──────── Listed entries ────────
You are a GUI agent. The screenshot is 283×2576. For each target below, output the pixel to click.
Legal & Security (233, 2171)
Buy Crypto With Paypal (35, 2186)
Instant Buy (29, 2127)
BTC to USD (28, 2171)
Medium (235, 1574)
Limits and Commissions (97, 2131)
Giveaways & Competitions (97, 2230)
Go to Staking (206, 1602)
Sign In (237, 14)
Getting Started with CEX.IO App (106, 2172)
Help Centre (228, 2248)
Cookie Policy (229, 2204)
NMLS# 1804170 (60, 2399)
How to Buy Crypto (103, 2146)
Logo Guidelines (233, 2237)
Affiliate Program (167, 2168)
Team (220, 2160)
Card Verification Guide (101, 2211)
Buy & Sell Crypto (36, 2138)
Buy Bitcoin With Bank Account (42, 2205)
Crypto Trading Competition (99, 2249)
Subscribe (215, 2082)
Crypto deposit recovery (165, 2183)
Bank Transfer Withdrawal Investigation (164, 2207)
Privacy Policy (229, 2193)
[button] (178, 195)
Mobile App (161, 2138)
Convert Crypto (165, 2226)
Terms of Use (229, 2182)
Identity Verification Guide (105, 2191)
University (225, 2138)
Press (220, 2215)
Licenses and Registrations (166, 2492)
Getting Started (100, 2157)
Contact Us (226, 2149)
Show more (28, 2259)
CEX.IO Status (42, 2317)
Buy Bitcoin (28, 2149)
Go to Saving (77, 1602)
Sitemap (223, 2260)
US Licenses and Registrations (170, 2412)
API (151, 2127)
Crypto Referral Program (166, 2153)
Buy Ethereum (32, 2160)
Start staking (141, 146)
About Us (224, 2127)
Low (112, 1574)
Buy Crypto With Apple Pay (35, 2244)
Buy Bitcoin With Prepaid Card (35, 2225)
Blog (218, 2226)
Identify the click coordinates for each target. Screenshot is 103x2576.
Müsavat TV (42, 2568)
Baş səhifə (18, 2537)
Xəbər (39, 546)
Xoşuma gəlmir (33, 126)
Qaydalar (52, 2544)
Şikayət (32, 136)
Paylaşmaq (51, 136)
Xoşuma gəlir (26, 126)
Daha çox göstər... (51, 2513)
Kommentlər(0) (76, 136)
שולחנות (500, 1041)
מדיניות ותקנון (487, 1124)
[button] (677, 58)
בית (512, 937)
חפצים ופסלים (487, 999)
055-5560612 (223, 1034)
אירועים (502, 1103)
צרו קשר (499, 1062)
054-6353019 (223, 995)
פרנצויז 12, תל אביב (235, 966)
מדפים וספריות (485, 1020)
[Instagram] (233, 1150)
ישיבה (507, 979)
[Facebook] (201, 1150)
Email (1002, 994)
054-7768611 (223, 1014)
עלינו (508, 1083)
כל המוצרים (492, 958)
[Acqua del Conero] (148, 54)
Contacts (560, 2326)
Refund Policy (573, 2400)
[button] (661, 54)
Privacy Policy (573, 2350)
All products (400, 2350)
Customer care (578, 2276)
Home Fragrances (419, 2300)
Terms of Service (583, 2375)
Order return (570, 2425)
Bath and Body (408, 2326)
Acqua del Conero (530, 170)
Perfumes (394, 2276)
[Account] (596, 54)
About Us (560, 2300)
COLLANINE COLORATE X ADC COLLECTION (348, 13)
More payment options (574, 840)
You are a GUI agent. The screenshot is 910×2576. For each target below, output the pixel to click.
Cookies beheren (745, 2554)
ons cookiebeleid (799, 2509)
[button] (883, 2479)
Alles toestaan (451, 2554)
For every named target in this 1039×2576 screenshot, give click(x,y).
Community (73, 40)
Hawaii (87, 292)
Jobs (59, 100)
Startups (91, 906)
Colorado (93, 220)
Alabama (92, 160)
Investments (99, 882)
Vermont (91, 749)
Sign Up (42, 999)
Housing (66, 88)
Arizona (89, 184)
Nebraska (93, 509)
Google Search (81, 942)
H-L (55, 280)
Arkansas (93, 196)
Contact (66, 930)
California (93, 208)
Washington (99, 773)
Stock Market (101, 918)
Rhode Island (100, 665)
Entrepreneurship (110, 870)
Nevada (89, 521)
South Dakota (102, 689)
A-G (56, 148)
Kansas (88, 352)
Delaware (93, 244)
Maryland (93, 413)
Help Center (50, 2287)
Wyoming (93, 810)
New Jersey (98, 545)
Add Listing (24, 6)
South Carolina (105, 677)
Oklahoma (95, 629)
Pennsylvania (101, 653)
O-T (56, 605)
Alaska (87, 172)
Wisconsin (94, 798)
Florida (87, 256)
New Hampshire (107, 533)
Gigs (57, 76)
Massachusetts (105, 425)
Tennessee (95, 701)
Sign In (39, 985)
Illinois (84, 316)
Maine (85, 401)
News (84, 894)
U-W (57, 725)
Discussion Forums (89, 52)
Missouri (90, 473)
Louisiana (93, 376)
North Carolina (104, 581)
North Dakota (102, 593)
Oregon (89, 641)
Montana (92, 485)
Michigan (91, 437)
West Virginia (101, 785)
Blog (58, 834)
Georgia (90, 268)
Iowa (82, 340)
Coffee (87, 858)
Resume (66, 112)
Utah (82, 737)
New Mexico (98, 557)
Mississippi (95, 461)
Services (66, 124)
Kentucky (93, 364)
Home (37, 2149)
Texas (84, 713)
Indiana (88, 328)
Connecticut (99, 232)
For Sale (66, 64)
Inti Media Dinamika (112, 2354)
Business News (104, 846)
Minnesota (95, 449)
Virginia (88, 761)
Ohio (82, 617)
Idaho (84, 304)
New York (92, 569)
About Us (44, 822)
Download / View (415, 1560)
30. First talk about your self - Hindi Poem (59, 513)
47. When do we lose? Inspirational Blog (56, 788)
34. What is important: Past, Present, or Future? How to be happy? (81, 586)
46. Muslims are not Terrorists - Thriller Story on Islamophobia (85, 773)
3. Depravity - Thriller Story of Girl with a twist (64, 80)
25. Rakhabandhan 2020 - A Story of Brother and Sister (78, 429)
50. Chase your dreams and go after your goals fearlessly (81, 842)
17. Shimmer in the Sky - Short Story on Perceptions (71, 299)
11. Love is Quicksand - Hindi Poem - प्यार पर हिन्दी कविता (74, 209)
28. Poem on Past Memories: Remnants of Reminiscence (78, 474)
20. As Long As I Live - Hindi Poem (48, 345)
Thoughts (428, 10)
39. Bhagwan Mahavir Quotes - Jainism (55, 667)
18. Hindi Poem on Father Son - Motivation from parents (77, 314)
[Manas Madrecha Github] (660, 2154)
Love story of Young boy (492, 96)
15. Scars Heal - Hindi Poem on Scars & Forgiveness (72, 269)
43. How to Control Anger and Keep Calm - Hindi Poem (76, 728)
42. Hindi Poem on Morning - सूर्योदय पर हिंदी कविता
────────
Task instructions
Return, word for word, the lines of the data above from the line with "Sign Up (42, 999)" through the line with "Inti Media Dinamika (112, 2354)", inclusive.

Exercise result
Sign Up (42, 999)
Housing (66, 88)
Arizona (89, 184)
Nebraska (93, 509)
Google Search (81, 942)
H-L (55, 280)
Arkansas (93, 196)
Contact (66, 930)
California (93, 208)
Washington (99, 773)
Stock Market (101, 918)
Rhode Island (100, 665)
Entrepreneurship (110, 870)
Nevada (89, 521)
South Dakota (102, 689)
A-G (56, 148)
Kansas (88, 352)
Delaware (93, 244)
Maryland (93, 413)
Help Center (50, 2287)
Wyoming (93, 810)
New Jersey (98, 545)
Add Listing (24, 6)
South Carolina (105, 677)
Oklahoma (95, 629)
Pennsylvania (101, 653)
O-T (56, 605)
Alaska (87, 172)
Wisconsin (94, 798)
Florida (87, 256)
New Hampshire (107, 533)
Gigs (57, 76)
Massachusetts (105, 425)
Tennessee (95, 701)
Sign In (39, 985)
Illinois (84, 316)
Maine (85, 401)
News (84, 894)
U-W (57, 725)
Discussion Forums (89, 52)
Missouri (90, 473)
Louisiana (93, 376)
North Carolina (104, 581)
North Dakota (102, 593)
Oregon (89, 641)
Montana (92, 485)
Michigan (91, 437)
West Virginia (101, 785)
Blog (58, 834)
Georgia (90, 268)
Iowa (82, 340)
Coffee (87, 858)
Resume (66, 112)
Utah (82, 737)
New Mexico (98, 557)
Mississippi (95, 461)
Services (66, 124)
Kentucky (93, 364)
Home (37, 2149)
Texas (84, 713)
Indiana (88, 328)
Connecticut (99, 232)
For Sale (66, 64)
Inti Media Dinamika (112, 2354)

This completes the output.